• **What the task requires**: Line by line, transcribe the data shown below.

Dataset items
┌────────

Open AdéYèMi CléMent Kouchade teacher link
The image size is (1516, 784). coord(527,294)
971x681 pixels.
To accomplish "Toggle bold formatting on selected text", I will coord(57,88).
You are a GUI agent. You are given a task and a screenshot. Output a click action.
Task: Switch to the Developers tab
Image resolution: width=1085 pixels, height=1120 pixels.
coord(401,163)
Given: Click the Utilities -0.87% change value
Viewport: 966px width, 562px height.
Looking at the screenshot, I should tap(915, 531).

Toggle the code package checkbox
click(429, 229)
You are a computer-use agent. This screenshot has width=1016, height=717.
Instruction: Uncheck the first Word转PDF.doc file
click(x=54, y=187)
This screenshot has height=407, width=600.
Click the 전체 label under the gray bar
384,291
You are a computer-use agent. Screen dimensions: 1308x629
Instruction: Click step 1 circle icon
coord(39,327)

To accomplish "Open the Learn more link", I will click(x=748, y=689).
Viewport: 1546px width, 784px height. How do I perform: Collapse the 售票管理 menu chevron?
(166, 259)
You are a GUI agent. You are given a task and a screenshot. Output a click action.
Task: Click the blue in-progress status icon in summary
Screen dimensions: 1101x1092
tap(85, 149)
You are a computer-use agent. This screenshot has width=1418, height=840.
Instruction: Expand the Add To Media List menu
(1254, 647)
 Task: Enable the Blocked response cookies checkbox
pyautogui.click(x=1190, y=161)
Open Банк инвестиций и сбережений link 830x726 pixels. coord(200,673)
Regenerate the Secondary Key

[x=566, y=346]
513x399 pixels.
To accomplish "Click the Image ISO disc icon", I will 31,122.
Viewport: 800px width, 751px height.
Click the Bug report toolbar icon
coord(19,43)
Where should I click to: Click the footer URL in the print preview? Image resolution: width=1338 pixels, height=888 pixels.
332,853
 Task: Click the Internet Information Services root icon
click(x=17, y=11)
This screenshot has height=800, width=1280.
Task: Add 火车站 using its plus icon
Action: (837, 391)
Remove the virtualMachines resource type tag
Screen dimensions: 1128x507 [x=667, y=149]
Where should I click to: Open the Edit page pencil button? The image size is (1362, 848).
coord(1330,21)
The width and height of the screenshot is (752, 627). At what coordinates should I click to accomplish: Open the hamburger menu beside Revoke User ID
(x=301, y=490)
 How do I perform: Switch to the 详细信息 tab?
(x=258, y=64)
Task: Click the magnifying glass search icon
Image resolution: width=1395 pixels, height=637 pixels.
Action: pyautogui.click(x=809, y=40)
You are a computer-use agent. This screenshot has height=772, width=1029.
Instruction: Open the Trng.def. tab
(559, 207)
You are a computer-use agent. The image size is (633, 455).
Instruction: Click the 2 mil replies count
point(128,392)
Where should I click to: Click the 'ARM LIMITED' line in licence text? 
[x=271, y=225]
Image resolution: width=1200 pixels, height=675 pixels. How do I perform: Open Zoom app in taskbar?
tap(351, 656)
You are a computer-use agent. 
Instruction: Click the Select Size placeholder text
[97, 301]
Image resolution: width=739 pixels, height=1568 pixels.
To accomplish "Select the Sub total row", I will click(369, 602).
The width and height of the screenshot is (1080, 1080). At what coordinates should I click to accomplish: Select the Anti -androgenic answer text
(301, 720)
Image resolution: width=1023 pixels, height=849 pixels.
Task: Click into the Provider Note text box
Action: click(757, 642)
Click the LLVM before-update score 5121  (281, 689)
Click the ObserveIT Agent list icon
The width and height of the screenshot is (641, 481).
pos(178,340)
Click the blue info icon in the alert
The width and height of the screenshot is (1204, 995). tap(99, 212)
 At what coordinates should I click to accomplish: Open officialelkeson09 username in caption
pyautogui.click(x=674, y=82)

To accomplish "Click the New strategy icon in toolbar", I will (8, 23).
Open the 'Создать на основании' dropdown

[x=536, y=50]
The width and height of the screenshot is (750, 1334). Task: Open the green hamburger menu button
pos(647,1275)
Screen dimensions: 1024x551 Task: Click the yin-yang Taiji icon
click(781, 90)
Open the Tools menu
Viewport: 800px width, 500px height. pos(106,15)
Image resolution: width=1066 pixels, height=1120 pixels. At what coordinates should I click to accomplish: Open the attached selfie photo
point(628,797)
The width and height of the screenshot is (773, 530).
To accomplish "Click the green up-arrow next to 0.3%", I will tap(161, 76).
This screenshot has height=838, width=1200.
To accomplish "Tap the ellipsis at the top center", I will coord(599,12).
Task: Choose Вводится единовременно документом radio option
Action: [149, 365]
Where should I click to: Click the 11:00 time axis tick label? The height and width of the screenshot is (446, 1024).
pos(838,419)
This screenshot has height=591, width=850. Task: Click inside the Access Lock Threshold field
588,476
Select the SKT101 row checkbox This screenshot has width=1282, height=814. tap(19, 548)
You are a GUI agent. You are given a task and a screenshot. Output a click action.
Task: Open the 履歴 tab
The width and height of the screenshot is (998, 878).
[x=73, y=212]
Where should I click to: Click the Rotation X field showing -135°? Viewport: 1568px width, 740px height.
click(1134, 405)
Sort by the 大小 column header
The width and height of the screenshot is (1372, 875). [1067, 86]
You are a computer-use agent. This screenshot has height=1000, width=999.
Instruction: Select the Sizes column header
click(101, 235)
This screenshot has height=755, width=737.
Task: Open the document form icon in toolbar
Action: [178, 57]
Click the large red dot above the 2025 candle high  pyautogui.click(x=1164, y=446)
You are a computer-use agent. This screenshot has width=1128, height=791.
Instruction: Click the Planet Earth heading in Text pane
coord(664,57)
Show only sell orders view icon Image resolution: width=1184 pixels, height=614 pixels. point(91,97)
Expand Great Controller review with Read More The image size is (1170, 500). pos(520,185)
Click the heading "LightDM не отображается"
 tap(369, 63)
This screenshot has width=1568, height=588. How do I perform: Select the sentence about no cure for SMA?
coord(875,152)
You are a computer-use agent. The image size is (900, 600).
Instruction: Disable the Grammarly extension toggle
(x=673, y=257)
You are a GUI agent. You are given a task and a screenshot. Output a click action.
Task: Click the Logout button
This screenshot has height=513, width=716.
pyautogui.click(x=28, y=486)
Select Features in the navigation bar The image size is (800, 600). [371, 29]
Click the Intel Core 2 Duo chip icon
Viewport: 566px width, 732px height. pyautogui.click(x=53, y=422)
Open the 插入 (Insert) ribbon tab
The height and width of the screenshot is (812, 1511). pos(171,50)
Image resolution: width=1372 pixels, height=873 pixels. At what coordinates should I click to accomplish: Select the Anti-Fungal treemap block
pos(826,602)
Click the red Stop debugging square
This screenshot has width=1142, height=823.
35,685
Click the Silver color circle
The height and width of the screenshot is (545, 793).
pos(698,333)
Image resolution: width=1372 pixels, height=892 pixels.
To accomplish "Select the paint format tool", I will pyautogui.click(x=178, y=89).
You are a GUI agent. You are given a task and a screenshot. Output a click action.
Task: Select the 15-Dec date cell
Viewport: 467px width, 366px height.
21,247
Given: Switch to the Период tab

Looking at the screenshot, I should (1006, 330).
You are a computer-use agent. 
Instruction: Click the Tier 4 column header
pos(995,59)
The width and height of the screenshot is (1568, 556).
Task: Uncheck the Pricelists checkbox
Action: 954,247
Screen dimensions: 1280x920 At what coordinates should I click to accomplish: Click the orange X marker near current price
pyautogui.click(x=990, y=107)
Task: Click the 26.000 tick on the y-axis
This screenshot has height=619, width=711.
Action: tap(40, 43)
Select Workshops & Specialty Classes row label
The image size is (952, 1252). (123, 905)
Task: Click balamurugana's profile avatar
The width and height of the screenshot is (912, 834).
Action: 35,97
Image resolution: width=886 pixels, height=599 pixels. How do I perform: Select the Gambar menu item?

└────────

• **Answer space**:
Open AdéYèMi CléMent Kouchade teacher link
The image size is (1516, 784). coord(527,294)
971x681 pixels.
To accomplish "Toggle bold formatting on selected text", I will coord(57,88).
You are a GUI agent. You are given a task and a screenshot. Output a click action.
Task: Switch to the Developers tab
Image resolution: width=1085 pixels, height=1120 pixels.
coord(401,163)
Given: Click the Utilities -0.87% change value
Viewport: 966px width, 562px height.
Looking at the screenshot, I should tap(915, 531).

Toggle the code package checkbox
click(429, 229)
You are a computer-use agent. This screenshot has width=1016, height=717.
Instruction: Uncheck the first Word转PDF.doc file
click(x=54, y=187)
This screenshot has height=407, width=600.
Click the 전체 label under the gray bar
384,291
You are a computer-use agent. Screen dimensions: 1308x629
Instruction: Click step 1 circle icon
coord(39,327)

To accomplish "Open the Learn more link", I will click(x=748, y=689).
Viewport: 1546px width, 784px height. How do I perform: Collapse the 售票管理 menu chevron?
(166, 259)
You are a GUI agent. You are given a task and a screenshot. Output a click action.
Task: Click the blue in-progress status icon in summary
Screen dimensions: 1101x1092
tap(85, 149)
You are a computer-use agent. This screenshot has width=1418, height=840.
Instruction: Expand the Add To Media List menu
(1254, 647)
 Task: Enable the Blocked response cookies checkbox
pyautogui.click(x=1190, y=161)
Open Банк инвестиций и сбережений link 830x726 pixels. coord(200,673)
Regenerate the Secondary Key

[x=566, y=346]
513x399 pixels.
To accomplish "Click the Image ISO disc icon", I will 31,122.
Viewport: 800px width, 751px height.
Click the Bug report toolbar icon
coord(19,43)
Where should I click to: Click the footer URL in the print preview? Image resolution: width=1338 pixels, height=888 pixels.
332,853
 Task: Click the Internet Information Services root icon
click(x=17, y=11)
This screenshot has height=800, width=1280.
Task: Add 火车站 using its plus icon
Action: (837, 391)
Remove the virtualMachines resource type tag
Screen dimensions: 1128x507 [x=667, y=149]
Where should I click to: Open the Edit page pencil button? The image size is (1362, 848).
coord(1330,21)
The width and height of the screenshot is (752, 627). At what coordinates should I click to accomplish: Open the hamburger menu beside Revoke User ID
(x=301, y=490)
 How do I perform: Switch to the 详细信息 tab?
(x=258, y=64)
Task: Click the magnifying glass search icon
Image resolution: width=1395 pixels, height=637 pixels.
Action: pyautogui.click(x=809, y=40)
You are a computer-use agent. This screenshot has height=772, width=1029.
Instruction: Open the Trng.def. tab
(559, 207)
You are a computer-use agent. The image size is (633, 455).
Instruction: Click the 2 mil replies count
point(128,392)
Where should I click to: Click the 'ARM LIMITED' line in licence text? 
[x=271, y=225]
Image resolution: width=1200 pixels, height=675 pixels. How do I perform: Open Zoom app in taskbar?
tap(351, 656)
You are a computer-use agent. 
Instruction: Click the Select Size placeholder text
[97, 301]
Image resolution: width=739 pixels, height=1568 pixels.
To accomplish "Select the Sub total row", I will click(369, 602).
The width and height of the screenshot is (1080, 1080). At what coordinates should I click to accomplish: Select the Anti -androgenic answer text
(301, 720)
Image resolution: width=1023 pixels, height=849 pixels.
Task: Click into the Provider Note text box
Action: click(757, 642)
Click the LLVM before-update score 5121  (281, 689)
Click the ObserveIT Agent list icon
The width and height of the screenshot is (641, 481).
pos(178,340)
Click the blue info icon in the alert
The width and height of the screenshot is (1204, 995). tap(99, 212)
 At what coordinates should I click to accomplish: Open officialelkeson09 username in caption
pyautogui.click(x=674, y=82)

To accomplish "Click the New strategy icon in toolbar", I will (8, 23).
Open the 'Создать на основании' dropdown

[x=536, y=50]
The width and height of the screenshot is (750, 1334). Task: Open the green hamburger menu button
pos(647,1275)
Screen dimensions: 1024x551 Task: Click the yin-yang Taiji icon
click(781, 90)
Open the Tools menu
Viewport: 800px width, 500px height. pos(106,15)
Image resolution: width=1066 pixels, height=1120 pixels. At what coordinates should I click to accomplish: Open the attached selfie photo
point(628,797)
The width and height of the screenshot is (773, 530).
To accomplish "Click the green up-arrow next to 0.3%", I will tap(161, 76).
This screenshot has height=838, width=1200.
To accomplish "Tap the ellipsis at the top center", I will coord(599,12).
Task: Choose Вводится единовременно документом radio option
Action: [149, 365]
Where should I click to: Click the 11:00 time axis tick label? The height and width of the screenshot is (446, 1024).
pos(838,419)
This screenshot has height=591, width=850. Task: Click inside the Access Lock Threshold field
588,476
Select the SKT101 row checkbox This screenshot has width=1282, height=814. tap(19, 548)
You are a GUI agent. You are given a task and a screenshot. Output a click action.
Task: Open the 履歴 tab
The width and height of the screenshot is (998, 878).
[x=73, y=212]
Where should I click to: Click the Rotation X field showing -135°? Viewport: 1568px width, 740px height.
click(1134, 405)
Sort by the 大小 column header
The width and height of the screenshot is (1372, 875). [1067, 86]
You are a computer-use agent. This screenshot has height=1000, width=999.
Instruction: Select the Sizes column header
click(101, 235)
This screenshot has height=755, width=737.
Task: Open the document form icon in toolbar
Action: [178, 57]
Click the large red dot above the 2025 candle high  pyautogui.click(x=1164, y=446)
You are a computer-use agent. This screenshot has width=1128, height=791.
Instruction: Click the Planet Earth heading in Text pane
coord(664,57)
Show only sell orders view icon Image resolution: width=1184 pixels, height=614 pixels. point(91,97)
Expand Great Controller review with Read More The image size is (1170, 500). pos(520,185)
Click the heading "LightDM не отображается"
 tap(369, 63)
This screenshot has width=1568, height=588. How do I perform: Select the sentence about no cure for SMA?
coord(875,152)
You are a computer-use agent. The image size is (900, 600).
Instruction: Disable the Grammarly extension toggle
(x=673, y=257)
You are a GUI agent. You are given a task and a screenshot. Output a click action.
Task: Click the Logout button
This screenshot has height=513, width=716.
pyautogui.click(x=28, y=486)
Select Features in the navigation bar The image size is (800, 600). [371, 29]
Click the Intel Core 2 Duo chip icon
Viewport: 566px width, 732px height. pyautogui.click(x=53, y=422)
Open the 插入 (Insert) ribbon tab
The height and width of the screenshot is (812, 1511). pos(171,50)
Image resolution: width=1372 pixels, height=873 pixels. At what coordinates should I click to accomplish: Select the Anti-Fungal treemap block
pos(826,602)
Click the red Stop debugging square
This screenshot has width=1142, height=823.
35,685
Click the Silver color circle
The height and width of the screenshot is (545, 793).
pos(698,333)
Image resolution: width=1372 pixels, height=892 pixels.
To accomplish "Select the paint format tool", I will pyautogui.click(x=178, y=89).
You are a GUI agent. You are given a task and a screenshot. Output a click action.
Task: Select the 15-Dec date cell
Viewport: 467px width, 366px height.
21,247
Given: Switch to the Период tab

Looking at the screenshot, I should (1006, 330).
You are a computer-use agent. 
Instruction: Click the Tier 4 column header
pos(995,59)
The width and height of the screenshot is (1568, 556).
Task: Uncheck the Pricelists checkbox
Action: 954,247
Screen dimensions: 1280x920 At what coordinates should I click to accomplish: Click the orange X marker near current price
pyautogui.click(x=990, y=107)
Task: Click the 26.000 tick on the y-axis
This screenshot has height=619, width=711.
Action: tap(40, 43)
Select Workshops & Specialty Classes row label
The image size is (952, 1252). (123, 905)
Task: Click balamurugana's profile avatar
The width and height of the screenshot is (912, 834).
Action: 35,97
Image resolution: width=886 pixels, height=599 pixels. How do I perform: Select the Gambar menu item?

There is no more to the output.